## [Material provided]
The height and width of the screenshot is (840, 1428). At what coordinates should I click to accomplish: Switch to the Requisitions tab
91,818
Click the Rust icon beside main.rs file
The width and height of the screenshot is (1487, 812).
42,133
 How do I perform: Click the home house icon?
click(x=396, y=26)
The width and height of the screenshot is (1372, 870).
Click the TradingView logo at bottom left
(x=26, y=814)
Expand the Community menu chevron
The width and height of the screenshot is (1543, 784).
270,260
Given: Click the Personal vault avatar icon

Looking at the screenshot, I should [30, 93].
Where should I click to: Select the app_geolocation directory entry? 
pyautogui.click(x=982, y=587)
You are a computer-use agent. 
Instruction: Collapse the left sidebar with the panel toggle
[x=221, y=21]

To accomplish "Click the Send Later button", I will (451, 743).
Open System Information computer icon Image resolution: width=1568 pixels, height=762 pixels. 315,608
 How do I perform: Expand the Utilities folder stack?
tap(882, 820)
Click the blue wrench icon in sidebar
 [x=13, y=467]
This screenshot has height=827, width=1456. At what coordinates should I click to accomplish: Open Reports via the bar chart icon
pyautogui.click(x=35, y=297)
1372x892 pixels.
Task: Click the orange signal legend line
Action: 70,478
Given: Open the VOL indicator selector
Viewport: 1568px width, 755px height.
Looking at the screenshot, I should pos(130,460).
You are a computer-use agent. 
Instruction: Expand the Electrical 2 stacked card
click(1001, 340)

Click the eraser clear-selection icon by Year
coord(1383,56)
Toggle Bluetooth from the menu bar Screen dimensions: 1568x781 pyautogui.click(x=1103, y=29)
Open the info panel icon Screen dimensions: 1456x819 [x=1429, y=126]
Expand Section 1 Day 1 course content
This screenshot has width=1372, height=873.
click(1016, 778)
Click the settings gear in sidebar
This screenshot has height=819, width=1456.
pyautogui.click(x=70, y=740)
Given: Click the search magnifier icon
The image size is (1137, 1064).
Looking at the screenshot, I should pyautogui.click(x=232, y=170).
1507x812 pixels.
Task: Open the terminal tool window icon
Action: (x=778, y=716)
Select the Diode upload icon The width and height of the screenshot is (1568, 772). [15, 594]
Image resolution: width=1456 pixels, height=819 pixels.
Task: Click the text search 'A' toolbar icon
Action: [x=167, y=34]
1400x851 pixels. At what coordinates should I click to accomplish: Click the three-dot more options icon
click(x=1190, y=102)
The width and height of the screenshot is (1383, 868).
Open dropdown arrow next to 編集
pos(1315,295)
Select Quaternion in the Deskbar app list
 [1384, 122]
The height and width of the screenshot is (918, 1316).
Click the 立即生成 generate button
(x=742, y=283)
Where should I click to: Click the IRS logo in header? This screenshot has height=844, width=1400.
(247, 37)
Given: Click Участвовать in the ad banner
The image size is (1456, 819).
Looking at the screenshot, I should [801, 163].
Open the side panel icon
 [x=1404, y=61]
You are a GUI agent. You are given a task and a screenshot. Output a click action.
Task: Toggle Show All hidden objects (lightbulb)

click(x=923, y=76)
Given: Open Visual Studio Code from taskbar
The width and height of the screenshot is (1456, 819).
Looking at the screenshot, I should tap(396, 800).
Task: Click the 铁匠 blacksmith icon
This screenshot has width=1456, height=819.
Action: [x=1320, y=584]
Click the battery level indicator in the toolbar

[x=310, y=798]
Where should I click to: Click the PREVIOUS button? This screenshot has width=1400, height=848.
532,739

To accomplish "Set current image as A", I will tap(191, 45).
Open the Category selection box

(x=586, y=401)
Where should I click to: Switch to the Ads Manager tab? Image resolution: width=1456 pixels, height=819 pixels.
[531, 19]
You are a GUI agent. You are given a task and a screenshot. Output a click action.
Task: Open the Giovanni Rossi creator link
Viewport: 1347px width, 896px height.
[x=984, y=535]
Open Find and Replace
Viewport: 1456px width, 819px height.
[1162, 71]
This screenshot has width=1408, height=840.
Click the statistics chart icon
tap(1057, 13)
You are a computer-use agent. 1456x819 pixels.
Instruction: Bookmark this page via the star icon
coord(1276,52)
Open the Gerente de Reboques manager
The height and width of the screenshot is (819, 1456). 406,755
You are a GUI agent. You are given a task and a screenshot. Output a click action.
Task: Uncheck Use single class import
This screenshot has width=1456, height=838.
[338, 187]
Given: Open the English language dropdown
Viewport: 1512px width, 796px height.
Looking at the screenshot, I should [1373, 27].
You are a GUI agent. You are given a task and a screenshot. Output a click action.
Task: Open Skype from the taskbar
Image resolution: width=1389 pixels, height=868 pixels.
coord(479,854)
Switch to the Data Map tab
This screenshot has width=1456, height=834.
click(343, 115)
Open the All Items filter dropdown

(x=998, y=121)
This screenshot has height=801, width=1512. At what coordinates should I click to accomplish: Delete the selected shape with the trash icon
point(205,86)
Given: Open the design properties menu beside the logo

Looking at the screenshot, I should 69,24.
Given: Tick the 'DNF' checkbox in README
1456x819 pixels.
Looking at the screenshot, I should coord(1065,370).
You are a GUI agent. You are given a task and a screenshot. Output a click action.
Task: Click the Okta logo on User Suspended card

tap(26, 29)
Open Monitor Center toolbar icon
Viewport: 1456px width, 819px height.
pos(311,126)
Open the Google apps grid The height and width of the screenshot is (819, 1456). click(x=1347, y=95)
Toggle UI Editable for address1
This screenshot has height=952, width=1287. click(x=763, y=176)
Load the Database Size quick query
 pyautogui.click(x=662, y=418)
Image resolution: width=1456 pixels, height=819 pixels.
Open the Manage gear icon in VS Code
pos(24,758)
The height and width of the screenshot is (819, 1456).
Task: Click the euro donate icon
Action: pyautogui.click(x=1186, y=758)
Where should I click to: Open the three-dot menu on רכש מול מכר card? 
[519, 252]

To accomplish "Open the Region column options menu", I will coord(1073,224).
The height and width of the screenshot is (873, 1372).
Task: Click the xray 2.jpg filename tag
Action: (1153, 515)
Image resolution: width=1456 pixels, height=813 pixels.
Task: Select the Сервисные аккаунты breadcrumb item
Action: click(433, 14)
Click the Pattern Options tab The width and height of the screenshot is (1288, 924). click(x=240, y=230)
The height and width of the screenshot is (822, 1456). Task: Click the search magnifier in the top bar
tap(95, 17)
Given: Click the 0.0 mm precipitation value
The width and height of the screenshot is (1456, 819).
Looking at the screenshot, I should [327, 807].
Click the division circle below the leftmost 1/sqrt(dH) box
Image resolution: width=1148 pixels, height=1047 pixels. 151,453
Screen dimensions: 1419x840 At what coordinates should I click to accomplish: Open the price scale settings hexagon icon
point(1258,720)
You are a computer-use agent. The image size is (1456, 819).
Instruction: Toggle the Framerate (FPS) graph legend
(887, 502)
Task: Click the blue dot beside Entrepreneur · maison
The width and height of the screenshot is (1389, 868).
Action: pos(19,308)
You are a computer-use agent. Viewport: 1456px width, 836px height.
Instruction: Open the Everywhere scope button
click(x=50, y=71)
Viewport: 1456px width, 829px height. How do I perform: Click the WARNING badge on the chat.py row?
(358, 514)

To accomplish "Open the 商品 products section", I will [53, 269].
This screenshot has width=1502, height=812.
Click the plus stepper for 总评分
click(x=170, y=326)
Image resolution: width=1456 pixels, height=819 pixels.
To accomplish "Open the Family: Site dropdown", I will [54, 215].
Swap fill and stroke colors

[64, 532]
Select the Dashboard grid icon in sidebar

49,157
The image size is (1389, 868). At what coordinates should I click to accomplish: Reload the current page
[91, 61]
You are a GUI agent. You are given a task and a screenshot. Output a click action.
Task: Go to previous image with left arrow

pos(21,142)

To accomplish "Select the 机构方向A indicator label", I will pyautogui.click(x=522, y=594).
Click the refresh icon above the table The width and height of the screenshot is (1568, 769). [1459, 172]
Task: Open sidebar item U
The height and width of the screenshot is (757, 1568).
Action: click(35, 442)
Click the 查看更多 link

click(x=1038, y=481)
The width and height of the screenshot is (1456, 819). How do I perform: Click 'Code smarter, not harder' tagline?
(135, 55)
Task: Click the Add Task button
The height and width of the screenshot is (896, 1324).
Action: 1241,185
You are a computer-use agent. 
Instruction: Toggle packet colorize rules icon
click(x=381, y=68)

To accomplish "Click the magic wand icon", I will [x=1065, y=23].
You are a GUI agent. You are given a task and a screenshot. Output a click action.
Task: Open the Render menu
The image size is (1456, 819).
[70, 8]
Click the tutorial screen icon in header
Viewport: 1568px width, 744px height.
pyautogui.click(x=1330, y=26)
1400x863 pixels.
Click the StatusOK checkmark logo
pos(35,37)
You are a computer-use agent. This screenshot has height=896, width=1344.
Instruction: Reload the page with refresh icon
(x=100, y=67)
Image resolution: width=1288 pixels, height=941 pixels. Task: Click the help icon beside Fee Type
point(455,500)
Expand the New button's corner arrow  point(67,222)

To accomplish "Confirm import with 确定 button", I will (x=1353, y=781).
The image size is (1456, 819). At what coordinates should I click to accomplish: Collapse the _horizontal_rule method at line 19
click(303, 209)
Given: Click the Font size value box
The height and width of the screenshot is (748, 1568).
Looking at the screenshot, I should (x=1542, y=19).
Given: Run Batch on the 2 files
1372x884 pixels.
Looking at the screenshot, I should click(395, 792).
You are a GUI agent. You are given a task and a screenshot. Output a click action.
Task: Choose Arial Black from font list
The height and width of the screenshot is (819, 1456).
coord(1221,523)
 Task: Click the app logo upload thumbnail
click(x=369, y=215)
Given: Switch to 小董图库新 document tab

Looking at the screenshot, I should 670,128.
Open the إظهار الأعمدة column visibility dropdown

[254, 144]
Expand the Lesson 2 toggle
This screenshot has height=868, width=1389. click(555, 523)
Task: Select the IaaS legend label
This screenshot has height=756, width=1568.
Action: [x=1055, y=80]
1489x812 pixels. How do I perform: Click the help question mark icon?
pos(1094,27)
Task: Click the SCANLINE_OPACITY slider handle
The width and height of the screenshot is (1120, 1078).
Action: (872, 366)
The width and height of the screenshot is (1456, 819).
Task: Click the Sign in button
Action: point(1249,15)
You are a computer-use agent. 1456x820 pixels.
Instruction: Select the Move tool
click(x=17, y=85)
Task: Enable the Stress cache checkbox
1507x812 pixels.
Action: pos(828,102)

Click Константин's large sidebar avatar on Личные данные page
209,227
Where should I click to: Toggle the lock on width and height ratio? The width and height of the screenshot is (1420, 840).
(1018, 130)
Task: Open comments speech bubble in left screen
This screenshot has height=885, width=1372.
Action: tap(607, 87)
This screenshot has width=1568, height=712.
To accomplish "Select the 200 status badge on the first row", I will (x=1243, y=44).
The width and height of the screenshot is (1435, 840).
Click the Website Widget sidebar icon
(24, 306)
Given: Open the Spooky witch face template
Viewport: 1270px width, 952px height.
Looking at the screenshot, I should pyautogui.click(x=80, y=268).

## [Task directions]
Start at the first line of the entries above. Set down each line exactly through the one with "The width and height of the screenshot is (1372, 870).", and stop there.

## [Task solution]
The height and width of the screenshot is (840, 1428). At what coordinates should I click to accomplish: Switch to the Requisitions tab
91,818
Click the Rust icon beside main.rs file
The width and height of the screenshot is (1487, 812).
42,133
 How do I perform: Click the home house icon?
click(x=396, y=26)
The width and height of the screenshot is (1372, 870).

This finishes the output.